→ AIM OF THE TASK
Restate word for word only the lines from the one with "The image size is (1400, 842)." through the end of the records; no pictures belong in the copy.

(Saved entries)
== Segment start ==
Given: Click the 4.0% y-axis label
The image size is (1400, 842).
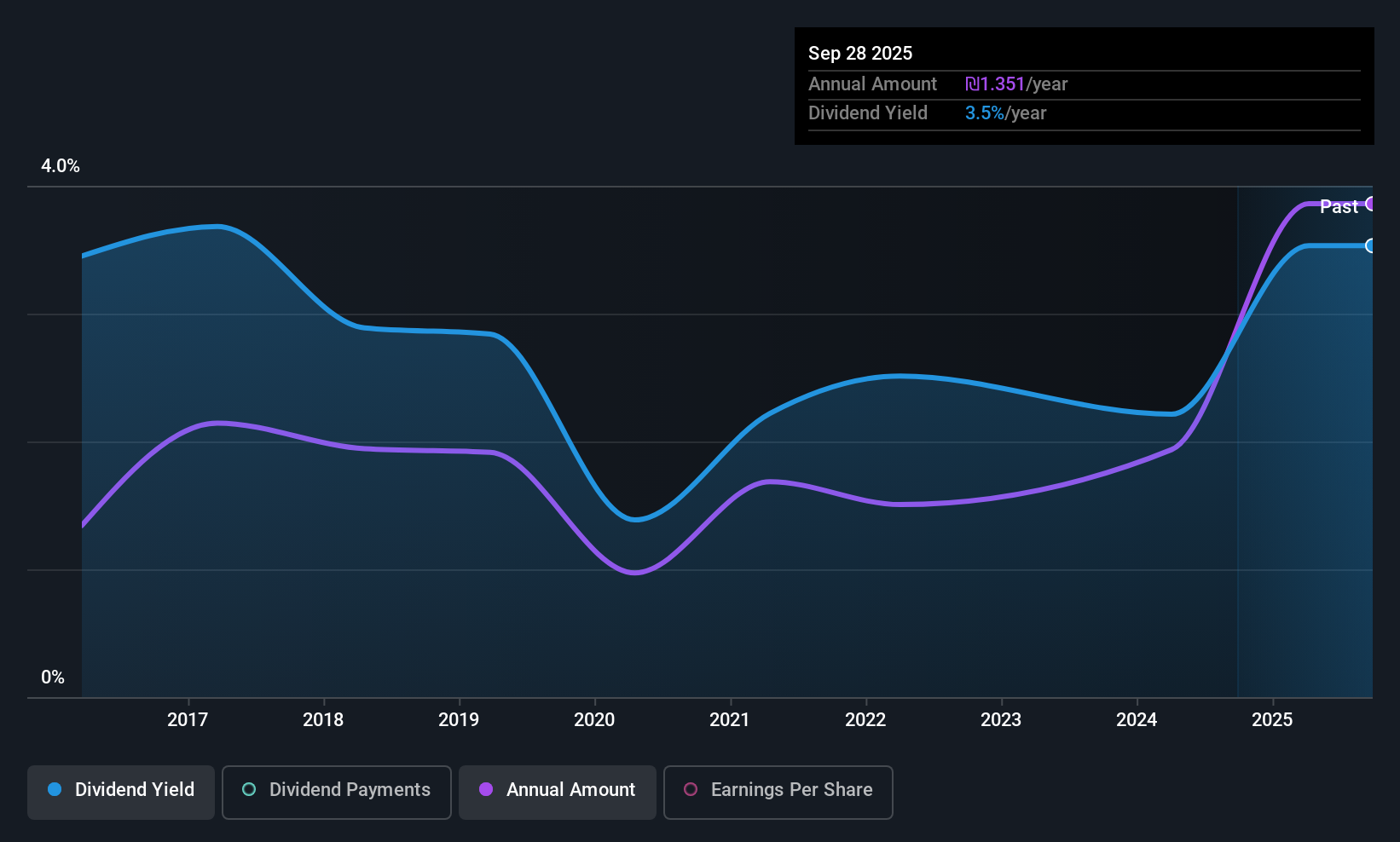Looking at the screenshot, I should click(x=61, y=166).
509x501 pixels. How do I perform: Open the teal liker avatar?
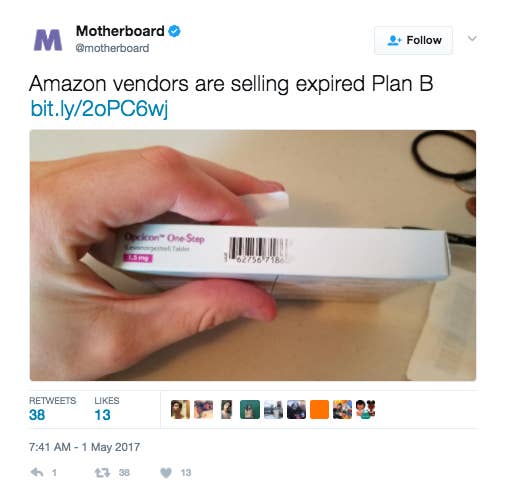pyautogui.click(x=250, y=409)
== Segment end ==
→ RESPONSE TO THIS TASK
The image size is (1400, 842).
Looking at the screenshot, I should click(x=61, y=166).
509x501 pixels. How do I perform: Open the teal liker avatar?
pyautogui.click(x=250, y=409)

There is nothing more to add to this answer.